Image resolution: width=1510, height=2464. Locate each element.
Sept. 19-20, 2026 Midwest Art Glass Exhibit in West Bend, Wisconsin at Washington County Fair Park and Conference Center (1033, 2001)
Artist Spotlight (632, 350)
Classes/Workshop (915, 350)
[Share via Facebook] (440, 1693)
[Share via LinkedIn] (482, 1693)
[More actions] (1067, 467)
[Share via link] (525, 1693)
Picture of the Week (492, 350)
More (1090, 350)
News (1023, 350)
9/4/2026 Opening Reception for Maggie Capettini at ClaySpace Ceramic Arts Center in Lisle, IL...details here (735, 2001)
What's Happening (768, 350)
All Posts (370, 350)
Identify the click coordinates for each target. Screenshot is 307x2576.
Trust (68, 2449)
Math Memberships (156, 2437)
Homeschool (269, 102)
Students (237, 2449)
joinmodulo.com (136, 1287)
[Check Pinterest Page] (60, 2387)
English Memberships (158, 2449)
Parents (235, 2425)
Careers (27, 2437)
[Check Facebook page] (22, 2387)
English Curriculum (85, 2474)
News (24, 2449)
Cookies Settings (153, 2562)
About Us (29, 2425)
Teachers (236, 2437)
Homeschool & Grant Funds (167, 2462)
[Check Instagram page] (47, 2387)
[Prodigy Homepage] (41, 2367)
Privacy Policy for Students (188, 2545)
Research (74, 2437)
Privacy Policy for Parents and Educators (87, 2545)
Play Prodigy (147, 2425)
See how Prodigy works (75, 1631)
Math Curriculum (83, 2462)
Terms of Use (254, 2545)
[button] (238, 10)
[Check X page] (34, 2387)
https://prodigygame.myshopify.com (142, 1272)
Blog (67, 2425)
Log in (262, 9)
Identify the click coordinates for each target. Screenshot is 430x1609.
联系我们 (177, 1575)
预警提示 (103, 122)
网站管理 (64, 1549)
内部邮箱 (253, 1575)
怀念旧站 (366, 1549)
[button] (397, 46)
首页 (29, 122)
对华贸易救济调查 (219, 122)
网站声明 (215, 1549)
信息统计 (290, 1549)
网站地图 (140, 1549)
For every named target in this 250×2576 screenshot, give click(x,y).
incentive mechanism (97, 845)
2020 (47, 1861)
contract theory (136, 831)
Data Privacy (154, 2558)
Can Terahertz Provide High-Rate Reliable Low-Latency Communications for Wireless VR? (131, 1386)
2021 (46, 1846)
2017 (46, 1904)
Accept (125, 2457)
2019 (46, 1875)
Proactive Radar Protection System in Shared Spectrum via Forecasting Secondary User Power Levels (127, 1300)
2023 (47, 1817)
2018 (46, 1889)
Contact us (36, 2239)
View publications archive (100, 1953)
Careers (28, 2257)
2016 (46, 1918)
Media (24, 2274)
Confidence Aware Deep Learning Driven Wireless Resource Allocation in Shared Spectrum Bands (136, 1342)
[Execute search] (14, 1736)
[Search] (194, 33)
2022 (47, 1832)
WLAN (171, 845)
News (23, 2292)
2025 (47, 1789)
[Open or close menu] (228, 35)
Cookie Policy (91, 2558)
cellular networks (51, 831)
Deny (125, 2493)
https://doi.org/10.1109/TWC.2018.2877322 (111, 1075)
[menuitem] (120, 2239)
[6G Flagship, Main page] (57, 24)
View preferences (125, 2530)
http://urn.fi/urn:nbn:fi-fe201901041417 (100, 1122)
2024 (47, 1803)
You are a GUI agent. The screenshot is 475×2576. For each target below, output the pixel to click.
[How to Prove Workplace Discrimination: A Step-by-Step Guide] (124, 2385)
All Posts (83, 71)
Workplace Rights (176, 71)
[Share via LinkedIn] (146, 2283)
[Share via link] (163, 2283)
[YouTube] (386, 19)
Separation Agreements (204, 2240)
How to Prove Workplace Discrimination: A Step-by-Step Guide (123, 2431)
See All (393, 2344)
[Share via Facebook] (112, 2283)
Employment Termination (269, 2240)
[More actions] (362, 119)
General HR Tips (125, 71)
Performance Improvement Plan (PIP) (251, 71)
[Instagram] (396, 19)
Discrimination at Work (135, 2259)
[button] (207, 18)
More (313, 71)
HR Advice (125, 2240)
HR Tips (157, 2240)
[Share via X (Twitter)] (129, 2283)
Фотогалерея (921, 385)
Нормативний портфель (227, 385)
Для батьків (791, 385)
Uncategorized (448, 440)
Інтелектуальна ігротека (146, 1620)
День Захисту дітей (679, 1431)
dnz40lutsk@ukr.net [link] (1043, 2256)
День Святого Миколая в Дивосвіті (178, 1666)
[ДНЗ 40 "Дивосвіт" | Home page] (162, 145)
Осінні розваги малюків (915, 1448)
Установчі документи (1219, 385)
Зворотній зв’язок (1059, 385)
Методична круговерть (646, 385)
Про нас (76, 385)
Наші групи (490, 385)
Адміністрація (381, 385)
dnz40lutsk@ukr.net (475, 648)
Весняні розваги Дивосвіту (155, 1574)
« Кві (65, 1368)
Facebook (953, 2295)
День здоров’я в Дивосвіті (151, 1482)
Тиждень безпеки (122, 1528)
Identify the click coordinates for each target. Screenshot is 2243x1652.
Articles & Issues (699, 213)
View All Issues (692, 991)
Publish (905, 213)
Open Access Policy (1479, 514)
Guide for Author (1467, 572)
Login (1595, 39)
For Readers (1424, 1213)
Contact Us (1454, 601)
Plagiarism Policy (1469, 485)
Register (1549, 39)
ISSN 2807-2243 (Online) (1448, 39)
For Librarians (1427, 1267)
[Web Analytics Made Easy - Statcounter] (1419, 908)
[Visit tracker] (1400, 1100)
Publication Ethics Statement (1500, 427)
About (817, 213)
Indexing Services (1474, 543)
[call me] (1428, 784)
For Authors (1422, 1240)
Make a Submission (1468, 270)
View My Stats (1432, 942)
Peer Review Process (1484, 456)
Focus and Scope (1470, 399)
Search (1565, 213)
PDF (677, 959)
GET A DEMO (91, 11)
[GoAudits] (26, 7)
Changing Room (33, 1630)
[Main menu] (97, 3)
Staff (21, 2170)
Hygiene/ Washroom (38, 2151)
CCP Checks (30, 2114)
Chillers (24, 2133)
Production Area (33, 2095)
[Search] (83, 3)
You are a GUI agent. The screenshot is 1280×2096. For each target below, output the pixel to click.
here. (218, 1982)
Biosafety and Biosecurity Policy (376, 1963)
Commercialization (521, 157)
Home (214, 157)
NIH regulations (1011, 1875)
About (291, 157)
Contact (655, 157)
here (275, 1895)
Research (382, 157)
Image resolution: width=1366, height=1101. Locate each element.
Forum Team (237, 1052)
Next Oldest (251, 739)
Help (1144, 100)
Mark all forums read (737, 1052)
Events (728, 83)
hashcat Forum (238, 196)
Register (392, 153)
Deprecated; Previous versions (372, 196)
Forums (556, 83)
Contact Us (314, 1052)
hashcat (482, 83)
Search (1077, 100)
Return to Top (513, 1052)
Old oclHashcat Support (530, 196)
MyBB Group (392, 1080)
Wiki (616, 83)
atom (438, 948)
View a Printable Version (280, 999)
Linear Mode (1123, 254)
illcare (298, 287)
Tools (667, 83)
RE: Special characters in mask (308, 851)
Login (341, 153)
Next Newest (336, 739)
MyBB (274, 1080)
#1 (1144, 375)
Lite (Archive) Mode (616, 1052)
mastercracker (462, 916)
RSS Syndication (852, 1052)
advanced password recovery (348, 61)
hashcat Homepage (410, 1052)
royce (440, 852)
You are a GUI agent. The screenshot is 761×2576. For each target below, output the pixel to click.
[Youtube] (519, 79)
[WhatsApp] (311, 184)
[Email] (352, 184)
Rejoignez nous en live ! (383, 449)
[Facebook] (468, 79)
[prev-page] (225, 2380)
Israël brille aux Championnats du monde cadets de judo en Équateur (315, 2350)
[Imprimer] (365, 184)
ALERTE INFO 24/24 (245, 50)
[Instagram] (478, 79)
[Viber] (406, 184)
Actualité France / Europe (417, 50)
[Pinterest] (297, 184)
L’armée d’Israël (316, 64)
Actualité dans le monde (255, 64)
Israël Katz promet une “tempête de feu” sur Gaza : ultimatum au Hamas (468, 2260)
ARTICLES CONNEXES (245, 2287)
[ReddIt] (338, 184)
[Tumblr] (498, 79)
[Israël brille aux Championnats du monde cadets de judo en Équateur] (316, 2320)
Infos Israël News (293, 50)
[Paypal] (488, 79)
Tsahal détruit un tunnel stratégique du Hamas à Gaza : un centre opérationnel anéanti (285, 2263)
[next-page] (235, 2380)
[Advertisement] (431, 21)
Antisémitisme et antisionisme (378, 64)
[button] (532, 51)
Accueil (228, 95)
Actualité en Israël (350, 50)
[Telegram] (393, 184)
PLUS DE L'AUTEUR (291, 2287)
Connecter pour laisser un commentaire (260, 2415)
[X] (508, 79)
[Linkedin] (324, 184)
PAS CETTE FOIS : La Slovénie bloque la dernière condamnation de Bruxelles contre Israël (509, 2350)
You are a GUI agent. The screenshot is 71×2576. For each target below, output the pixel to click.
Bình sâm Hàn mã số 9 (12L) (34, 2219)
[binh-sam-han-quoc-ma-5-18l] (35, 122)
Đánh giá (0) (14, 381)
_ _ _
About this task
Transcribe the opening lines of the listing exactly, please. Stop after the line that contains "News (1023, 350)".

Result below
Image resolution: width=1510, height=2464. Locate each element.
Sept. 19-20, 2026 Midwest Art Glass Exhibit in West Bend, Wisconsin at Washington County Fair Park and Conference Center (1033, 2001)
Artist Spotlight (632, 350)
Classes/Workshop (915, 350)
[Share via Facebook] (440, 1693)
[Share via LinkedIn] (482, 1693)
[More actions] (1067, 467)
[Share via link] (525, 1693)
Picture of the Week (492, 350)
More (1090, 350)
News (1023, 350)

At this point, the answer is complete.